A night at the Perez Hilton

When gossip blogger Perez Hilton was allegedly punched after a confrontation with Will.I.Am in Toronto over the weekend, his first move was to Twitter about it:

I'm in shock. I need the police ASAP.

I was assaulted by Will.I.Am of the Black Eyed Peas and his security guards. I am bleeding. Please. I need to file a police report. No joke.

Please, can the police come to the SoHo Met Hotel.

Another way to get the police to come: call the police.

(Perezito claims he called the cops first, THEN Twittered for help. Nevertheless.)

Perez and Will.I.Am posted dueling videos on Monday. Apparently it started with Fergie of the Black Eyed Peas confronting Perez about some of the meaner things he's written about her, and then Will.I.Am asked Perez to be more respectful, and Perez (by his own admission) used a homophobic slur to taunt Will.I.Am, which is odd because Perez is gay and he's the one who asked Miss California USA the gay marriage question, and then and does anybody else have a headache from all this silliness?

On Monday, the Black Eyed Peas manager was charged with assaulting Perez.

The amazing thing is that Perez hasn't been involved in more dustups, now that he's becoming more involved in the celeb world he blogs about. If you're going to mingle with starlets, present at awards shows, walk red carpets, pose for photos with celebs, etc., you're going to come face to face with some of the folks you've ripped to shreds -- and not all of them are going to grit their teeth and smile through it.

Obviously some factions of the entertainment world are thinking: If I befriend this guy, he won't rip on me. It's the same school of thought we saw in Chicago decades ago, when WLS-TV hired the acerbic print critic Gary Deeb, who was as nasty as any of the modern bloggers. Almost overnight, Deeb became the very windbag he used to destroy in his column.

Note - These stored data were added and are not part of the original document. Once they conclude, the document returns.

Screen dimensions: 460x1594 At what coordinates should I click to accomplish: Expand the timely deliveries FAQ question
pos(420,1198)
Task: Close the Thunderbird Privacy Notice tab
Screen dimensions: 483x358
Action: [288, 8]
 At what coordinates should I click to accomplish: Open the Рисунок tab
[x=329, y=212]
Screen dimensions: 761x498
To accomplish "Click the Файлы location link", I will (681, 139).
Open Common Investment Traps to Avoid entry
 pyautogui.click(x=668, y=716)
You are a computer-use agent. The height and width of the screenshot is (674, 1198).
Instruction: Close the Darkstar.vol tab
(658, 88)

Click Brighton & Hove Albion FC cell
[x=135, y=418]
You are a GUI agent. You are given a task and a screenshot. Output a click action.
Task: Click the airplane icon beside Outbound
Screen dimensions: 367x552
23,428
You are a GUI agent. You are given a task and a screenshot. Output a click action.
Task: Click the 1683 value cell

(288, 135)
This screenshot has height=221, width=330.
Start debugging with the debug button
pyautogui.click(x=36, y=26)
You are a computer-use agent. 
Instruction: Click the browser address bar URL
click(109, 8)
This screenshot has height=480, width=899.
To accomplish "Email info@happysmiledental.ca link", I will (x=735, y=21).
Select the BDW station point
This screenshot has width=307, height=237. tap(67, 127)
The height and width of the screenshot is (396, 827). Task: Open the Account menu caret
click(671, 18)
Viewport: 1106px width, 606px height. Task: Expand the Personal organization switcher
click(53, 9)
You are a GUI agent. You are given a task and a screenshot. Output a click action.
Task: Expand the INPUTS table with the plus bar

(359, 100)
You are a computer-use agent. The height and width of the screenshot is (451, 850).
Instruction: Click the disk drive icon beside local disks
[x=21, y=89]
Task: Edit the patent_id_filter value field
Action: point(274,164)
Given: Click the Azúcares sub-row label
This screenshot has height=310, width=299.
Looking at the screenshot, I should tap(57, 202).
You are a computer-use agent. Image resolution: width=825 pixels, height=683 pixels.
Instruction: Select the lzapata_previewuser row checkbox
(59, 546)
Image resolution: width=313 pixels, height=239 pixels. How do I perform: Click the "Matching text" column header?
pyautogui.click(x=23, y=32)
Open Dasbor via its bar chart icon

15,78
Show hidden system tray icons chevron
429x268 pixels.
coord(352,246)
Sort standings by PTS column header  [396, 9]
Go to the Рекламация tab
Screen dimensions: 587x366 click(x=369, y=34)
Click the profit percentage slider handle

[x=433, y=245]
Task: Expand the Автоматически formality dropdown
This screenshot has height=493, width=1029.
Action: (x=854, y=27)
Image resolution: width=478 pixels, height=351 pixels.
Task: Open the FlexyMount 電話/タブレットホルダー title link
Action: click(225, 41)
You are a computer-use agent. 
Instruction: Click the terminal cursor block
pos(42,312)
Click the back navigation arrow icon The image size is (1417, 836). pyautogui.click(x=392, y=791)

On the video giving his side of the story, Perez says violence is never the answer. He identifies himself by his real name because he wants people to understand he was attacked as a human being.

Fair enough. But when you're calling women "fugly" or ripping on the children of celebrities, when you're drawing nasty little things on people's pictures like a troubled sixth-grader -- you know what, they're human beings too, my friend.